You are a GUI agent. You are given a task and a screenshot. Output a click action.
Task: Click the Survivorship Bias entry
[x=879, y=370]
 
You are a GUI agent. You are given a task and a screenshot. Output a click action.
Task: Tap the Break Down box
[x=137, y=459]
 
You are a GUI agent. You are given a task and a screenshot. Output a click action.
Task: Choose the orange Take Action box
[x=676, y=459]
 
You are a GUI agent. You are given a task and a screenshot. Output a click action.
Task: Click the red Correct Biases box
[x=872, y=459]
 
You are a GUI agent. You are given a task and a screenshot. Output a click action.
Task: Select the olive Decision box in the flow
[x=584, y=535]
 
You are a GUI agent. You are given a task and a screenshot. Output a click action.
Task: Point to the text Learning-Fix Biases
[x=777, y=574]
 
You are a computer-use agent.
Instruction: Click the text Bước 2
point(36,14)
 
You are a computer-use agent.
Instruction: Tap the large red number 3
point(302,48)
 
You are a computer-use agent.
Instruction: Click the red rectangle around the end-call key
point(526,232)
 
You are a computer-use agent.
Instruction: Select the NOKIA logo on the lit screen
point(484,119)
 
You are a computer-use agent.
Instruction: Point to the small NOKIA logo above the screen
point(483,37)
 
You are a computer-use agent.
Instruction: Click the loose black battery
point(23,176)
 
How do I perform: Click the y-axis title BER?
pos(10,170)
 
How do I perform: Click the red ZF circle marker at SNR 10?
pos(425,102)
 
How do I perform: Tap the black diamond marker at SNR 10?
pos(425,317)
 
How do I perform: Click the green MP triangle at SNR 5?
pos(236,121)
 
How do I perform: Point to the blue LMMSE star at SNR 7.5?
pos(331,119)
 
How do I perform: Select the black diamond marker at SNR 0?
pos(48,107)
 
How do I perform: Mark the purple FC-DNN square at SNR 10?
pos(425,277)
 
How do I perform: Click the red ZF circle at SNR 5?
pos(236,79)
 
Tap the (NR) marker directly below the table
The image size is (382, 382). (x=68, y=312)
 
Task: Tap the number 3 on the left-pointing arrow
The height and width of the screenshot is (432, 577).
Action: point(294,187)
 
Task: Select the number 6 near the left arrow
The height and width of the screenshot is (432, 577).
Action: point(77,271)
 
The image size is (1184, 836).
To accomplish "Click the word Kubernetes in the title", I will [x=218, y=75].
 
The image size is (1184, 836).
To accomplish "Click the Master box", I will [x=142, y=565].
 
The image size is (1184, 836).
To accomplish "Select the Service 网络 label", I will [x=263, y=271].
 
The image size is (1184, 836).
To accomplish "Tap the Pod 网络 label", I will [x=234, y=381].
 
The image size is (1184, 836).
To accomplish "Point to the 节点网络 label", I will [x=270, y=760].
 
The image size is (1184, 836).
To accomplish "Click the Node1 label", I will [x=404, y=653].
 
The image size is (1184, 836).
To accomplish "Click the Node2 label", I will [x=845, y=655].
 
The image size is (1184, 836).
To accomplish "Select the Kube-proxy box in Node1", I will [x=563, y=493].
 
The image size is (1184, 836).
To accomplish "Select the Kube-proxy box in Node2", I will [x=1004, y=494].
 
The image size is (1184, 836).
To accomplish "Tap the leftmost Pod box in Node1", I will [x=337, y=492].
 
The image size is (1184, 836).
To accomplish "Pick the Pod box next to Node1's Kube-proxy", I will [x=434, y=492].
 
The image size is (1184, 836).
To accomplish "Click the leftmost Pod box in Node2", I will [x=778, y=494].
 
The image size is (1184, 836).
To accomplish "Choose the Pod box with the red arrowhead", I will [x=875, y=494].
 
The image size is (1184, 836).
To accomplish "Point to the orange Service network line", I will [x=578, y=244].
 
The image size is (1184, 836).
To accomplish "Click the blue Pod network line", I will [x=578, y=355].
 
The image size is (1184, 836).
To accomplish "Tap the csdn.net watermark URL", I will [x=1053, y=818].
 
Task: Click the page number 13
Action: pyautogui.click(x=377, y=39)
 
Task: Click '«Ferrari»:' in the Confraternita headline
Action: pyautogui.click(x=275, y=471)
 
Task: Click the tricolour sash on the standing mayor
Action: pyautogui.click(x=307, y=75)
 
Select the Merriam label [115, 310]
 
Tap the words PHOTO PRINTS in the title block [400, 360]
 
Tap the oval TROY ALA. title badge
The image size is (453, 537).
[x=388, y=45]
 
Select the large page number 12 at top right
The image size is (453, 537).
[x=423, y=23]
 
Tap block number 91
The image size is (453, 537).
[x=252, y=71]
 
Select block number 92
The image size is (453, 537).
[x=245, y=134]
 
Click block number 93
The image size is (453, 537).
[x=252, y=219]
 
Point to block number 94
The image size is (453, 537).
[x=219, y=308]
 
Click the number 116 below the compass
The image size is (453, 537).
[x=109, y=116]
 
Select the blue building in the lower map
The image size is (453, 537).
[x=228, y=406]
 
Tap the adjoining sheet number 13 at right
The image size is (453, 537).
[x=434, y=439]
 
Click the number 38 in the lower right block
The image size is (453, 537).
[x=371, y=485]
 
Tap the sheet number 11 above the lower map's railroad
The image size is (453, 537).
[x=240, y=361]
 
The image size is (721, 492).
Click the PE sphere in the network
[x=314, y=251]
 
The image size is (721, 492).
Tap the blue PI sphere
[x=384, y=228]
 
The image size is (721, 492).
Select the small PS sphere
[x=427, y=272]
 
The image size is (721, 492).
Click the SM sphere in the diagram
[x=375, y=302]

+++++

**AIM:** Repeat all the lines above, putting "screen-control agent" in place of "computer-use agent" wherever it occurs and leaving everything else unchanged.

**RESPONSE TO THIS EXERCISE:**
You are a GUI agent. You are given a task and a screenshot. Output a click action.
Task: Click the Survivorship Bias entry
[x=879, y=370]
 
You are a GUI agent. You are given a task and a screenshot. Output a click action.
Task: Tap the Break Down box
[x=137, y=459]
 
You are a GUI agent. You are given a task and a screenshot. Output a click action.
Task: Choose the orange Take Action box
[x=676, y=459]
 
You are a GUI agent. You are given a task and a screenshot. Output a click action.
Task: Click the red Correct Biases box
[x=872, y=459]
 
You are a GUI agent. You are given a task and a screenshot. Output a click action.
Task: Select the olive Decision box in the flow
[x=584, y=535]
 
You are a GUI agent. You are given a task and a screenshot. Output a click action.
Task: Point to the text Learning-Fix Biases
[x=777, y=574]
 
You are a screen-control agent.
Instruction: Click the text Bước 2
point(36,14)
 
You are a screen-control agent.
Instruction: Tap the large red number 3
point(302,48)
 
You are a screen-control agent.
Instruction: Click the red rectangle around the end-call key
point(526,232)
 
You are a screen-control agent.
Instruction: Select the NOKIA logo on the lit screen
point(484,119)
 
You are a screen-control agent.
Instruction: Point to the small NOKIA logo above the screen
point(483,37)
 
You are a screen-control agent.
Instruction: Click the loose black battery
point(23,176)
 
How do I perform: Click the y-axis title BER?
pos(10,170)
 
How do I perform: Click the red ZF circle marker at SNR 10?
pos(425,102)
 
How do I perform: Tap the black diamond marker at SNR 10?
pos(425,317)
 
How do I perform: Click the green MP triangle at SNR 5?
pos(236,121)
 
How do I perform: Point to the blue LMMSE star at SNR 7.5?
pos(331,119)
 
How do I perform: Select the black diamond marker at SNR 0?
pos(48,107)
 
How do I perform: Mark the purple FC-DNN square at SNR 10?
pos(425,277)
 
How do I perform: Click the red ZF circle at SNR 5?
pos(236,79)
 
Tap the (NR) marker directly below the table
The image size is (382, 382). (x=68, y=312)
 
Task: Tap the number 3 on the left-pointing arrow
The height and width of the screenshot is (432, 577).
Action: point(294,187)
 
Task: Select the number 6 near the left arrow
The height and width of the screenshot is (432, 577).
Action: point(77,271)
 
The image size is (1184, 836).
To accomplish "Click the word Kubernetes in the title", I will [x=218, y=75].
 
The image size is (1184, 836).
To accomplish "Click the Master box", I will [x=142, y=565].
 
The image size is (1184, 836).
To accomplish "Select the Service 网络 label", I will [x=263, y=271].
 
The image size is (1184, 836).
To accomplish "Tap the Pod 网络 label", I will [x=234, y=381].
 
The image size is (1184, 836).
To accomplish "Point to the 节点网络 label", I will [x=270, y=760].
 
The image size is (1184, 836).
To accomplish "Click the Node1 label", I will [x=404, y=653].
 
The image size is (1184, 836).
To accomplish "Click the Node2 label", I will [x=845, y=655].
 
The image size is (1184, 836).
To accomplish "Select the Kube-proxy box in Node1", I will [x=563, y=493].
 
The image size is (1184, 836).
To accomplish "Select the Kube-proxy box in Node2", I will [x=1004, y=494].
 
The image size is (1184, 836).
To accomplish "Tap the leftmost Pod box in Node1", I will [x=337, y=492].
 
The image size is (1184, 836).
To accomplish "Pick the Pod box next to Node1's Kube-proxy", I will [x=434, y=492].
 
The image size is (1184, 836).
To accomplish "Click the leftmost Pod box in Node2", I will [x=778, y=494].
 
The image size is (1184, 836).
To accomplish "Choose the Pod box with the red arrowhead", I will [x=875, y=494].
 
The image size is (1184, 836).
To accomplish "Point to the orange Service network line", I will [x=578, y=244].
 
The image size is (1184, 836).
To accomplish "Click the blue Pod network line", I will [x=578, y=355].
 
The image size is (1184, 836).
To accomplish "Tap the csdn.net watermark URL", I will [x=1053, y=818].
 
Task: Click the page number 13
Action: pyautogui.click(x=377, y=39)
 
Task: Click '«Ferrari»:' in the Confraternita headline
Action: pyautogui.click(x=275, y=471)
 
Task: Click the tricolour sash on the standing mayor
Action: pyautogui.click(x=307, y=75)
 
Select the Merriam label [115, 310]
 
Tap the words PHOTO PRINTS in the title block [400, 360]
 
Tap the oval TROY ALA. title badge
The image size is (453, 537).
[x=388, y=45]
 
Select the large page number 12 at top right
The image size is (453, 537).
[x=423, y=23]
 
Tap block number 91
The image size is (453, 537).
[x=252, y=71]
 
Select block number 92
The image size is (453, 537).
[x=245, y=134]
 
Click block number 93
The image size is (453, 537).
[x=252, y=219]
 
Point to block number 94
The image size is (453, 537).
[x=219, y=308]
 
Click the number 116 below the compass
The image size is (453, 537).
[x=109, y=116]
 
Select the blue building in the lower map
The image size is (453, 537).
[x=228, y=406]
 
Tap the adjoining sheet number 13 at right
The image size is (453, 537).
[x=434, y=439]
 
Click the number 38 in the lower right block
The image size is (453, 537).
[x=371, y=485]
 
Tap the sheet number 11 above the lower map's railroad
The image size is (453, 537).
[x=240, y=361]
 
The image size is (721, 492).
Click the PE sphere in the network
[x=314, y=251]
 
The image size is (721, 492).
Tap the blue PI sphere
[x=384, y=228]
 
The image size is (721, 492).
Select the small PS sphere
[x=427, y=272]
 
The image size is (721, 492).
Click the SM sphere in the diagram
[x=375, y=302]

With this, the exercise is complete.